Quarterly meetings lined up over Shrewsbury relief road
Quarterly meetings will be held with the government to ensure funding for a major relief road is not delayed or axed.
Shropshire Council says it will meet with the Department for Transport four times a year to ensure it does not suffer any changes to the terms of its £54.4 million government grant for Shrewsbury’s North West Relief Road.
And it has also revealed that the planning application for the road will be submitted next January, with a decision to be taken by the planning committee in spring 2020.
A public inquiry will be held in spring/summer of 2021 and the contract will be handed out to a construction firm in winter 2021, with work starting in spring 2022 ahead of a spring 2024 opening.
The authority’s Place Overview Committee will meet to discuss how the project will be overseen on Thursday.
It will discuss the potential loss of government backing due to national funding shortages.

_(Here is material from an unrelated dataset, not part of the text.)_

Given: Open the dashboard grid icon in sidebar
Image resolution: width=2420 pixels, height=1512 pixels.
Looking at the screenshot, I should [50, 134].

It will also highlight how it will hold market talks over construction costs shortly in a bid to avoid spiralling costs – which would have to be met by the authority.
Matt Johnson, strategic projects executive manager, said: “The primary aim of the Shrewsbury North West Relief Road is to improve Shrewsbury as a place in which to live, work and invest, by reducing congestion.

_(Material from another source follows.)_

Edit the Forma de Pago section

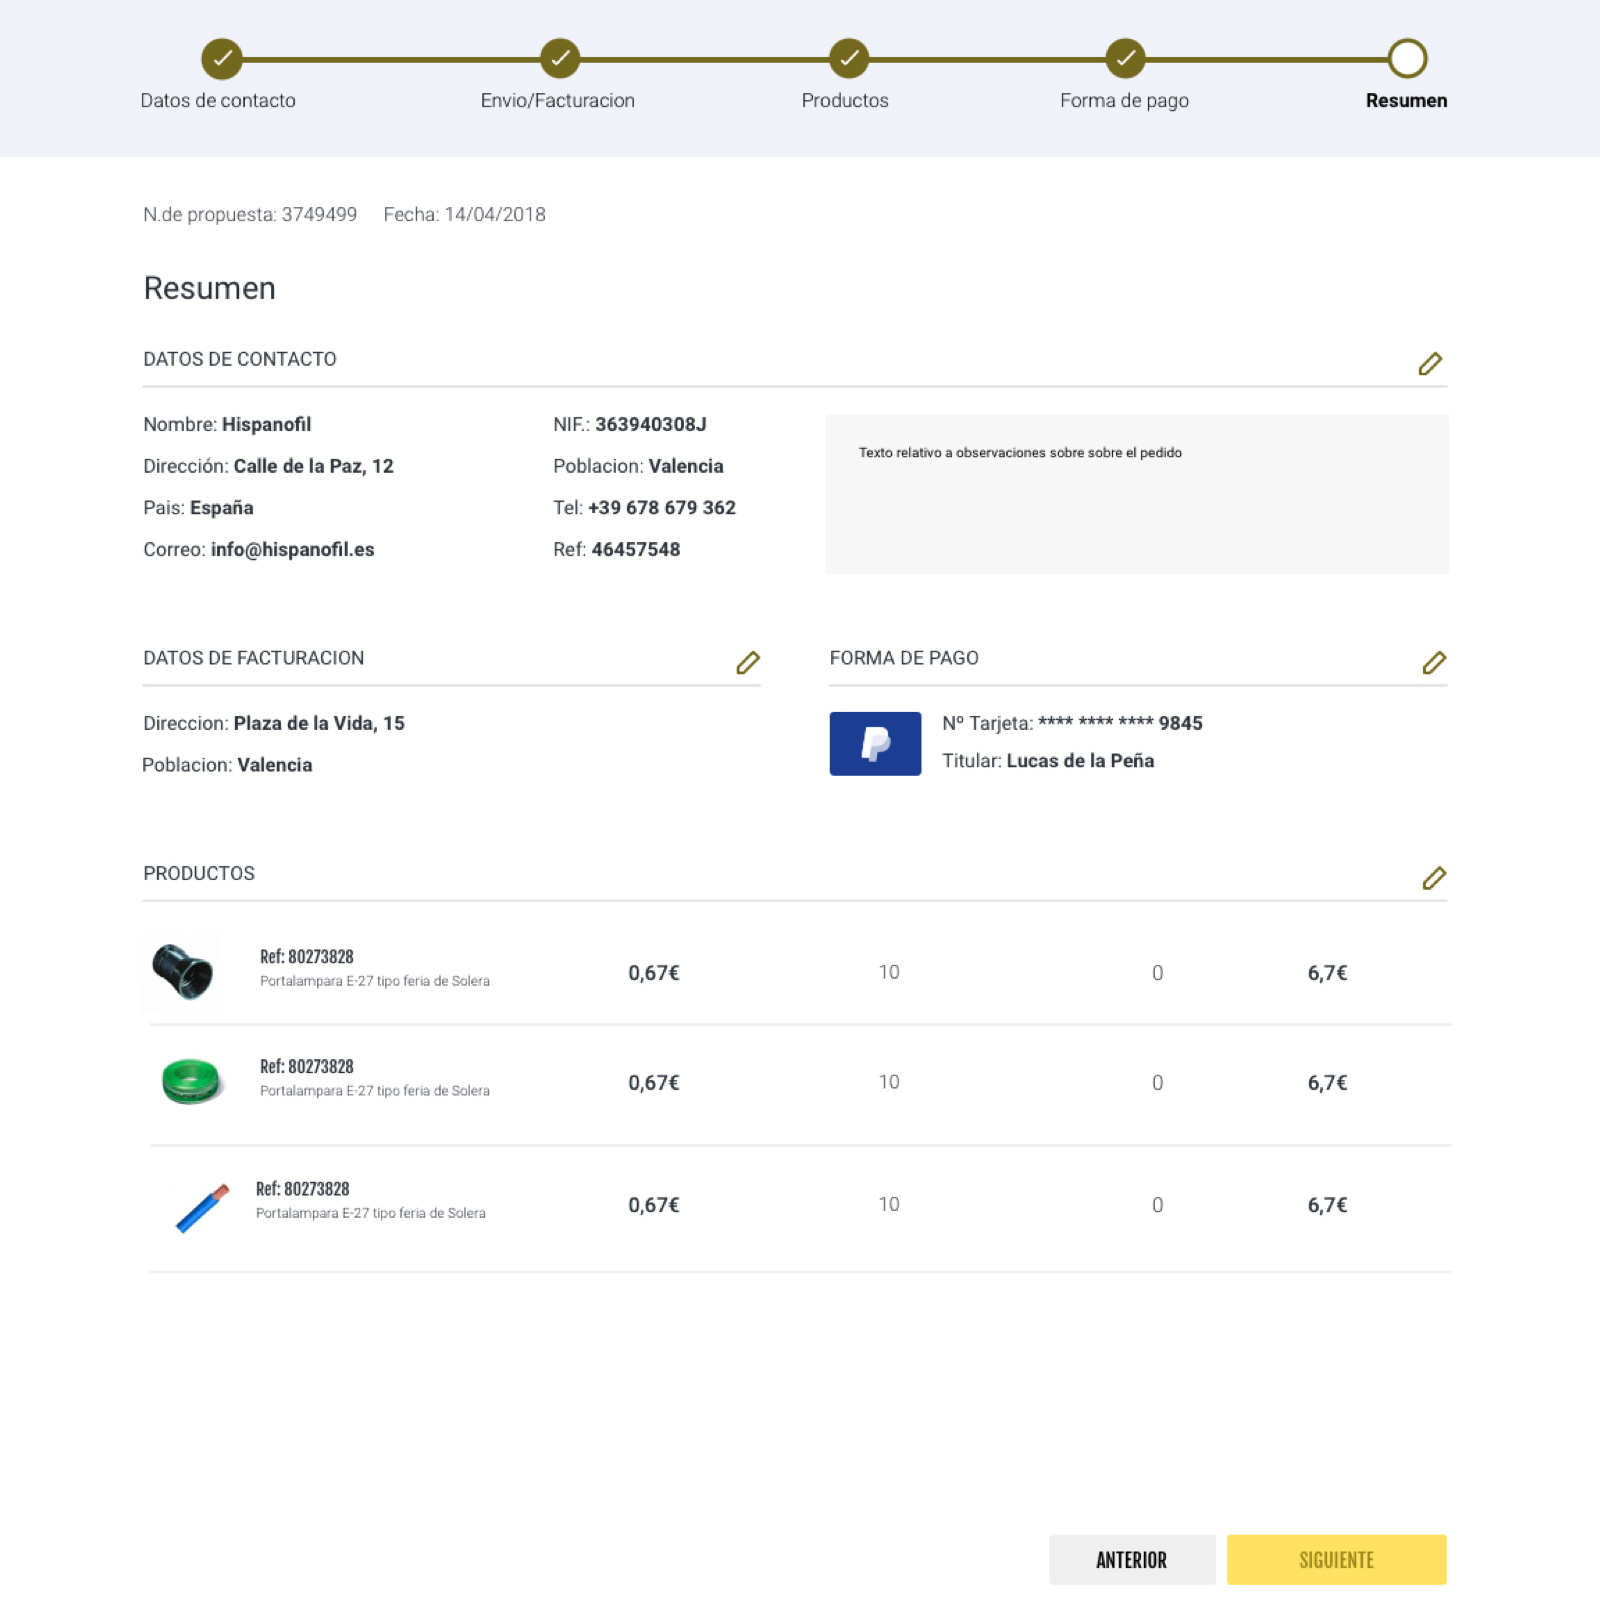(x=1435, y=663)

“A risk is that DfT Funding could be withdrawn at any time due to national funding issues.
“To combat this we have ongoing liaison with DfT nationally on a quarterly basis on project monitoring and forecasting, also ongoing local liaison with DfT stakeholder representative.
“This will allow the programme to be managed with maximum foresight of any changes to DfT funding allocations.”
He added: “The lack of a direct road link between the northern and western parts of the town has been a major source of traffic problems for a very long time.
“Both the northern and western approaches to the town centre are heavily congested at peak times, and the presence of through traffic in the town centre leads to long queues and delays, blocking back through key junctions.
“None of these routes is suitable for this traffic, but there are no practical alternatives for most trips.
“Shrewsbury continues to grow. New development is already under way at the southern Sustainable Urban Extension (SUE), and further growth is planned at the western SUE.
“Nationally, traffic levels are starting to rise again after the years of recession.
“The highway network is again under strain. One consequence of this is that incidents on one part of the network quickly lead to traffic backing up, or diverting, causing problems over a wider area.
“This lack of resilience is a concern. As traffic demand increases, we expect to see more traffic on the north-west corridor through the town, increased congestion, queuing and delay, adverse impacts on noise and air quality and increased transport costs to the regional and local economy.”